▶ Quoted passage:

Copy Training Images To Scratch

This is a useful first step so that we don't have different people analyzing data in the same place, and inadvertently stepping on each other's toes. You don't have to use the scratch drive: anyplace will do. For the purposes of this analysis we'll refer to this as $ROOT, even though I'm really using

ROOT=/scratch/greg/pollen/benchmarking

We start with a set of images cropped by experts using labelGUI back in 2007. Over the years we've fixed errors and removed a lot of images that seemed to be bad examples of their visual category. The resulting data is in /common/greg/pollen/scratch/images. We'll start by copy this over:

% mkdir -p $ROOT/images
% cp -R /common/greg/pollen/images/* $ROOT/images
% cd $ROOT/images
% rm -rf pecan crepemyrtle

The reason for removing pecan and crepemyrtle is that they have only 12 and 16 training examples each (as compared to hundreds or even thousands in some categories).

Generate The Appearance Model

Now generate sift features for all the images, storing the results in $ROOT/sift. First start matlab:

% matlab

At the matlab prompt,

ROOT='/scratch/greg/pollen/benchmarking';
cd(ROOT)
cd images
siftpollen('../sift',getcategories);

Optional: on a machine with multiple processors, you can speed siftpollen up by a factor of ~8 or so by typing "matlabpool" first.

When siftpollen is done, go to where the SIFT features are and generate the appearance model, storing the results in $ROOT/spm. The appearance model is based on the Spatial Pyramid Matching (SPM) algorithm of Lazebnik et. al. (CVPR 2006).

▶ Your objective:
Answer these questions about the pollen benchmarking instructions:
(a) Which two image categories are deleted after copying, and how many training examples does each have?
(b) By roughly what factor can siftpollen be sped up by typing "matlabpool" first on a machine with multiple processors?
(c) On which algorithm is the appearance model based?
The lines after this come from a separate source unrelated to the text.

▶ Recorded data:
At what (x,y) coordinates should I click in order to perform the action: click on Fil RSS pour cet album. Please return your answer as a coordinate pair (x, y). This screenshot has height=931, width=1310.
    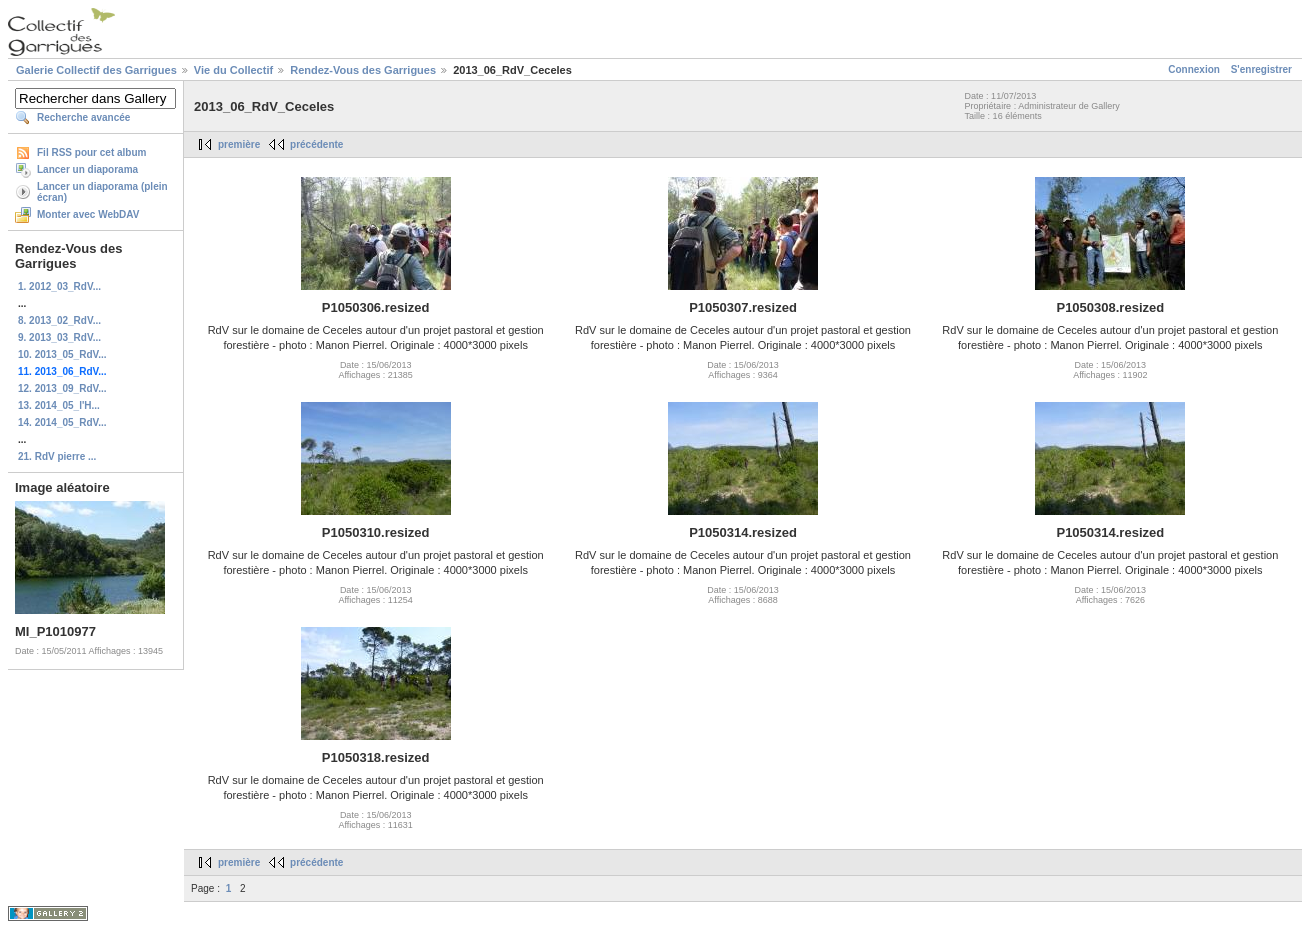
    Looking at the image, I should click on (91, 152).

▶ Task output:
(a) Pecan, with 12 training examples, and crepemyrtle, with 16.
(b) By a factor of about 8.
(c) The Spatial Pyramid Matching (SPM) algorithm of Lazebnik et al. (CVPR 2006).